BOJ likely reaffirm commitment to ultralow rates, weaker yen in focus

The Bank of Japan is widely expected to maintain ultralow rates at the end of its two-day policy meeting from Thursday, even as its yen-weakening effect and surging import costs have come under greater scrutiny.

The Japanese central bank has been going against the policy-tightening trend in major economies. It maintains that the recent bout of inflation, driven by higher commodity prices, will not last, and its 2 percent inflation target can only be achieved stably with more robust wage growth.

The BOJ will likely make no change to its yield curve control program, under which it sets short-term interest rates at minus 0.1 percent while guiding 10-year Japanese government bond yields around zero percent.

The policy meeting comes after the yen's rapid depreciation, especially versus the U.S. dollar, prompted Japanese authorities on multiple occasions to intervene and arrest the downtrend that has seen the Japanese currency plunge to its lowest levels in over three decades.

In its new economic and price outlook report due out Friday, the BOJ will likely revise upward its inflation forecasts for the current fiscal year to next March while cutting its growth outlook for the same period, sources familiar with the matter said earlier.

The current projections are for the core consumer price index, excluding volatile fresh food, to gain 2.3 percent and for gross domestic parodic to expand 2.4 percent.

Uncertainty remains over how markets may react to the outcome of the policy meeting, though Governor Haruhiko Kuroda has already rejected the idea of raising interest rates in the near term and emphasized that the BOJ does not guide policy to control foreign exchange rates.

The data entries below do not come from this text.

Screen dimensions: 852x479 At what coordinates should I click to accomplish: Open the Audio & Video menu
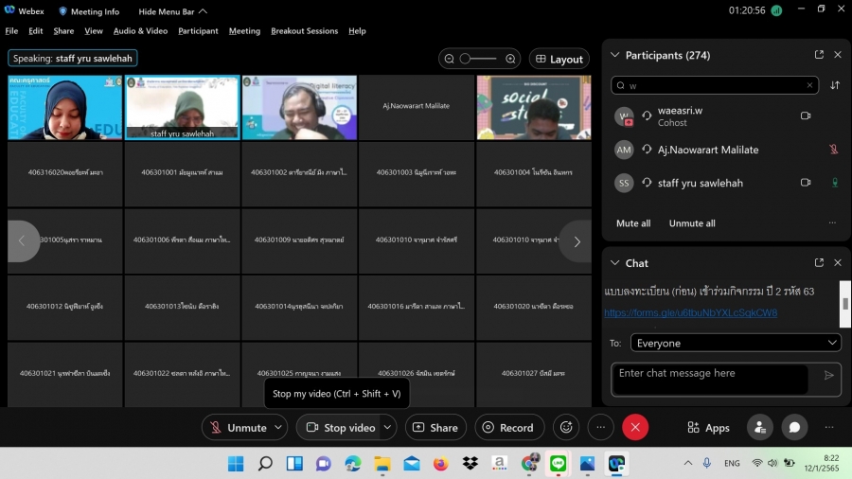[140, 30]
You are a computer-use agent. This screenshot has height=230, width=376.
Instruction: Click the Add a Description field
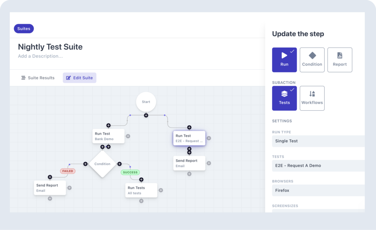click(40, 56)
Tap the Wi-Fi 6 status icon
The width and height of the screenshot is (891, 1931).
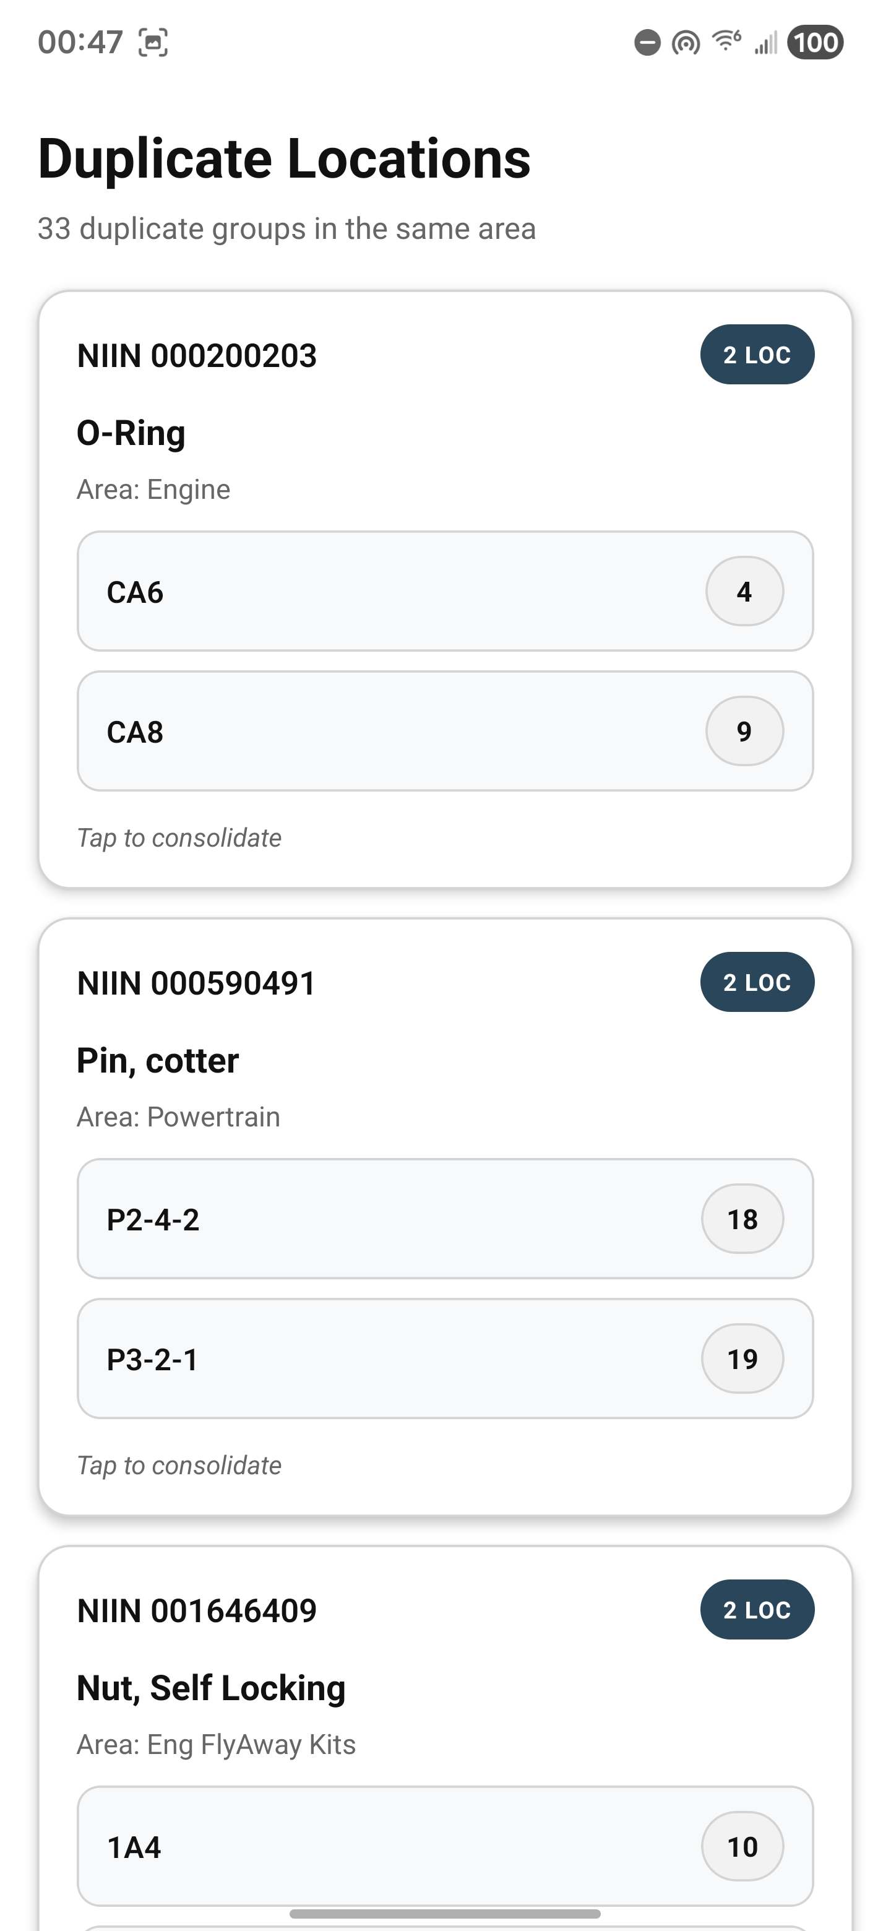click(726, 41)
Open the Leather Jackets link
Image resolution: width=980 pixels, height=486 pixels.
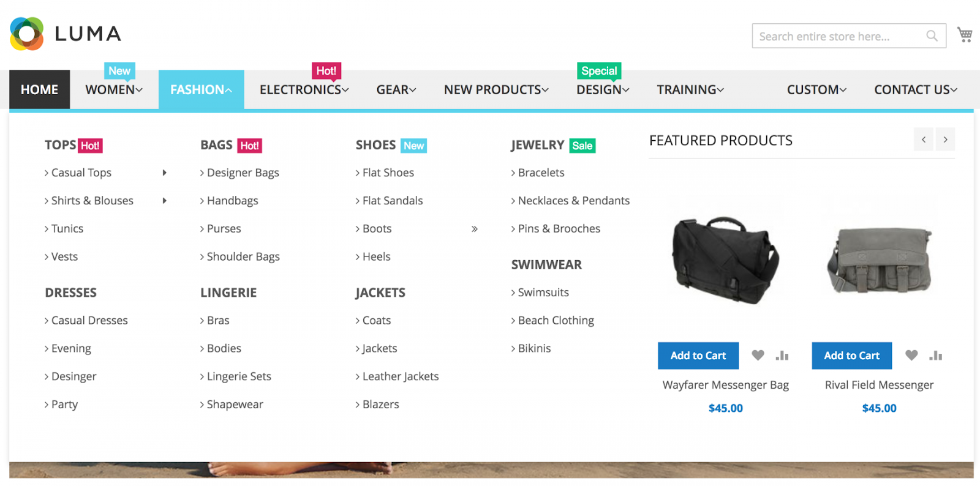tap(401, 376)
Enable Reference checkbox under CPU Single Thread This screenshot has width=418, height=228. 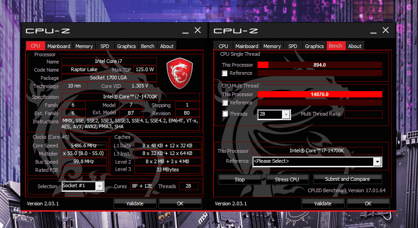pos(225,73)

The BOJ's seemingly unshakable dovish stance compared with the U.S. Federal Reserve and the European Central Bank, among others, is behind the weaker yen, which in turn has inflated the import prices of energy, raw materials and food.

Analysts expect yen weakness to persist unless the monetary policies of Japan and the United States start to converge rather than diverge. But rapid and volatile yen moves would raise the risk of another yen-buying, dollar-selling intervention by Japanese authorities.

A strong dollar is seen as favorable for the administration of U.S. President Joe Biden and the world's largest economy hit by soaring inflation.

On Wednesday, Japan's top currency diplomat Masato Kanda dismissed speculation of bilateral discord over currency policy after U.S. Treasury Secretary Janet Yellen reportedly said she was unaware of any intervention that Japan had done or indicated it had done.

Kuroda's comments on the yen and the BOJ's policy will be scrutinized when he holds a post-meeting press conference on Friday. The BOJ chief has taken the view that a weak yen has both positives and negatives but that rapid, one-sided moves are a minus for the economy.

Japan's economy has been recovering, aided by the lifting of anti-coronavirus curbs that had weighed on economic activity. But higher commodity prices have been adding downward pressure on the resource-scarce economy, and therefore monetary easing is necessary to support it, Kuroda said ahead of the policy meeting.

Core CPI jumped 3.0 percent in September, the fastest gain in about 30 years without the special effects of consumption tax hikes. The headline figure is expected to rise further, hurting household sentiment.

The government is set to draw up a comprehensive economic package on Friday to help struggling households and consumers.